Es gibt noch viele andere Beispiele von der unterschiedlichen Beschaffenheit in den Reichen der Natur: zum Beispiel die Eigenheiten der Metalle, ihre Farben und atomistischen Strukturen; den Klang einer silbernen Glocke im Gegensatz zu dem einer Glocke aus Bronze. Selbst das Holz verschiedener Bäume unterscheidet sich nicht nur in Gefüge und Härte, sondern, wenn zur rechten Zeit geschnitten und mit einem geeigneten Instrument oder mit der Fingerspitze angetippt, wird jedes Stück seine deutliche musikalische Note ertönen lassen. Die Düfte der Blumen, der Geschmack und die Gestalt der Früchte, Pflanzen und Nüsse - alle gehören zu den verschiedenen angeborenen Merkmalen der Wesenheiten dieser Reiche. Und man betrachte sich die Fingerabdrücke, von denen gesagt wird, daß keine zwei genau gleich sind! Und können wir sagen, daß zwei Blätter ein und desselben Baumes oder aller Bäume der Welt einander gleichen? Dann die Farben der großen Sterne am nächtlichen Himmel - einige sind feuerrot, einige eisig blau, bunt oder golden.

Bei den höheren Tieren werden die Unterschiede sogar noch größer; sie scheinen in bezug auf die Entfaltung ihrer besonderen inneren und äußeren Charakterzüge weiter fortgeschritten zu sein. Und im Menschenreich können wir deutlich die große Variation sowohl in Temperament und Physiognomie als auch in den Äußerungen des Charakters bemerken. Das ist von jenen, die die menschlichen Gepflogenheiten studieren, wohl erkannt worden. Für Professor Irwin Edman in Columbia ist Individualität "nicht Konkurrenz und Rivalität, sondern das zum Ausdruck bringen seiner eigenen Fähigkeiten auf seine eigene besondere Weise." Er ist der Meinung, daß die Erziehung diese Art Individualität als gewisse Unterscheidung, für alle, nicht nur für einige wenige, pflegen sollte. Louis Untermeyer wiederholt diese Erklärung in seiner Abhandlung über das Leben von Robert Frost: "Der Schöpfer, der Künstler, der außergewöhnliche Mensch ist nur der intensivierte gewöhnliche Mensch."

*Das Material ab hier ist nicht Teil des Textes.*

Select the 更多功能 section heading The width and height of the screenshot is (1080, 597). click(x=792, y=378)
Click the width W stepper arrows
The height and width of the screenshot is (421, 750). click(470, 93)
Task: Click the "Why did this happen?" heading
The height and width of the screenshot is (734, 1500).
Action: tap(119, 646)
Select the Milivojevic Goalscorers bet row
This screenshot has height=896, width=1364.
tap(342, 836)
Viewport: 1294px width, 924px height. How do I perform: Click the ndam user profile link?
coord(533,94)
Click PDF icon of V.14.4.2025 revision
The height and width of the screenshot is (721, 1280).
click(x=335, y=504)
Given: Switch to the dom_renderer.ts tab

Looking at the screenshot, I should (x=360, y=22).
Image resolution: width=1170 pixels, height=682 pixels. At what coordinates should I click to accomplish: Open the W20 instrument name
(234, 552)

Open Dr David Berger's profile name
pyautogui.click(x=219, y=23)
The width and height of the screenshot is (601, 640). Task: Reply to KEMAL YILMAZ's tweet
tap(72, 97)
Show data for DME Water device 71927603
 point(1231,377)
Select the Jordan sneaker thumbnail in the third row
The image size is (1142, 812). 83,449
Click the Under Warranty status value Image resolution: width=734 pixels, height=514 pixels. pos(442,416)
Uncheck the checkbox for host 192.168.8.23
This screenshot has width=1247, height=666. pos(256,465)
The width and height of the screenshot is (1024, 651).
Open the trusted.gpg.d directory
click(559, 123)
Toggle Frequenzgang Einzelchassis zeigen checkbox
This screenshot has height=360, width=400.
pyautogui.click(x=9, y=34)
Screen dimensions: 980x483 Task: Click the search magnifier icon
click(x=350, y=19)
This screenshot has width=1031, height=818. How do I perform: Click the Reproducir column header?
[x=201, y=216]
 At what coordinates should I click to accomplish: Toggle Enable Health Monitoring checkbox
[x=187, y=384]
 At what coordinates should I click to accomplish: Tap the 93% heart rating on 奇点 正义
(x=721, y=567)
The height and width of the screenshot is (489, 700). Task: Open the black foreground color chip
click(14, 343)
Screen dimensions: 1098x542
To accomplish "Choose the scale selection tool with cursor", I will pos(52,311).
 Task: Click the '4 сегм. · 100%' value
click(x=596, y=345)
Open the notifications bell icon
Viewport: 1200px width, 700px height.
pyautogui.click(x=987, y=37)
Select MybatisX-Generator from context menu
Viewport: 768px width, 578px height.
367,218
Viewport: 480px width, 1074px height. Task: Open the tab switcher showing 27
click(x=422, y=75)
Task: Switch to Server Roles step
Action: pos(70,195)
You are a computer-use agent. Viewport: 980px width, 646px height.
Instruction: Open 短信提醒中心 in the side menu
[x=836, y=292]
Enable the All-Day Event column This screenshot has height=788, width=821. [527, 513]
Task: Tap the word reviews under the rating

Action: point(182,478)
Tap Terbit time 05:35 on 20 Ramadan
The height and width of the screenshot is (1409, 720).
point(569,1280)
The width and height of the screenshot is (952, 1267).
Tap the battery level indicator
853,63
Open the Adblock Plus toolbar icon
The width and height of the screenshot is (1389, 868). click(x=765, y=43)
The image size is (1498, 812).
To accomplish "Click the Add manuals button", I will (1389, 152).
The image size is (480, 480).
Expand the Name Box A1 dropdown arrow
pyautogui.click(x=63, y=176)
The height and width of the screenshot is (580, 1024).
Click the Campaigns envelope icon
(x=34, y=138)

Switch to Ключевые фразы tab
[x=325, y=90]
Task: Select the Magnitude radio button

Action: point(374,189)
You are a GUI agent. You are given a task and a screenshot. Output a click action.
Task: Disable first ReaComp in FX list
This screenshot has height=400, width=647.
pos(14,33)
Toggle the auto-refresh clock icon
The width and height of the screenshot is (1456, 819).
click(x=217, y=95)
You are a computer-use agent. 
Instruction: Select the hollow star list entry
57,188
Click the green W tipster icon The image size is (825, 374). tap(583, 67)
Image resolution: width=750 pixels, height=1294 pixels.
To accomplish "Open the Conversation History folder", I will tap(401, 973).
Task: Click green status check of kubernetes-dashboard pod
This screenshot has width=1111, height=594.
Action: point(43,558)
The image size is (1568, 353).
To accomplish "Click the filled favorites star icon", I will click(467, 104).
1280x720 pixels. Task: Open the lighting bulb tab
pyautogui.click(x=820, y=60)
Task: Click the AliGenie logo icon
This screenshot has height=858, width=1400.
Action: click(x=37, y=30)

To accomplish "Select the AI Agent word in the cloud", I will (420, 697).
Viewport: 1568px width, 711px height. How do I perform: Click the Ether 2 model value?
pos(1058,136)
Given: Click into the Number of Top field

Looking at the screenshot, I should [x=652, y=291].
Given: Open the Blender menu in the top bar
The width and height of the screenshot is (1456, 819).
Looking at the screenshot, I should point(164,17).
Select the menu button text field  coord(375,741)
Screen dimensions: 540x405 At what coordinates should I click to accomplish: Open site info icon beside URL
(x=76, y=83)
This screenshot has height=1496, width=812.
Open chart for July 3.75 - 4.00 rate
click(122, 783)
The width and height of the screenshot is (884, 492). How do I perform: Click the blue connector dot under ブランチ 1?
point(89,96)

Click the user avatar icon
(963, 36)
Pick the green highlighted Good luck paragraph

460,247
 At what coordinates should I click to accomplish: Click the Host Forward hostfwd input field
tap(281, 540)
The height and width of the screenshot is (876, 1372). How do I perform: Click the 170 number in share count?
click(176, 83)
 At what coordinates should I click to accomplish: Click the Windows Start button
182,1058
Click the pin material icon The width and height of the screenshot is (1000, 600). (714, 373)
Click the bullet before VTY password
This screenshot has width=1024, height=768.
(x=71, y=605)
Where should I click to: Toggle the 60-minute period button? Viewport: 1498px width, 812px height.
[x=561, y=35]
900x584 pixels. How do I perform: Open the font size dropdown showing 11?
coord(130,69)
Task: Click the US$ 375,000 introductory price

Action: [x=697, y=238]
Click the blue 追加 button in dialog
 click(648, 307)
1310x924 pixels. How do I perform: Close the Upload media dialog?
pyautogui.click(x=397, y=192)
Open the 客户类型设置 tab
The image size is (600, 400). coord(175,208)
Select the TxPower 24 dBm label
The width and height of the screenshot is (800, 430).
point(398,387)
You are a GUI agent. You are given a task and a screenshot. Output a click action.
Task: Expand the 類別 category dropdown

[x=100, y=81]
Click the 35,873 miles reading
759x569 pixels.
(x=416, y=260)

Wir Menschen sind uns in unserem gegenwärtigen Zustand merkwürdigerweise hauptsächlich der Differenzierung, der Empfindung unseres Getrenntseins von anderen Individuen, bewußt. Jeder muß allein stehen, doch manchmal begreifen wir, daß wir alle nur verschiedene Facetten des Einen sind. Philosophen und Dichter haben zu allen Zeiten darüber diskutiert. Vielleicht werden wir, je näher wir unserem eigenen Innersten kommen, umso fähiger sein, unsere Mitmenschen als unsere anderen Selbste oder wenigstens als Brüder oder doch Halbbrüder zu erkennen. In Augenblicken der Inspiration kann das Menschliche Gemüt die Realisation in einem kurzen Augenblick der Einsicht erfassen. William Blakes Erfahrung, als er in Felpham auf dem Sande saß, war höchstwahrscheinlich so.

Wir können uns in unserer Imagination das Große Wesen, das Universum, vorstellen, wie es sich zu Myriaden Sterne entfaltet; und sie alle bringen wiederum aus ihrem Sonnenherzen alle Leben ihres Systems hervor. Von diesen Systemen entfaltet sich jedes zu einer der verschiedenartigen Welten, die uns umgeben - jeder Lebensfunke ist ein Individuum mit seiner eigenen Daseinsberechtigung, jedoch ein Kind des Grenzenlosen. Vielleicht ist die Ansicht der alten Weisen Indiens nicht zuweit hergeholt, nach der am Ende des Großen Zyklus alles, was ausgeatmet wurde, wieder eingeatmet wird, und jeder Tropfen des Ozeans des kosmischen Lebens und Bewußtseins wieder einmal in die Unendliche Leuchtende See zurück gleitet.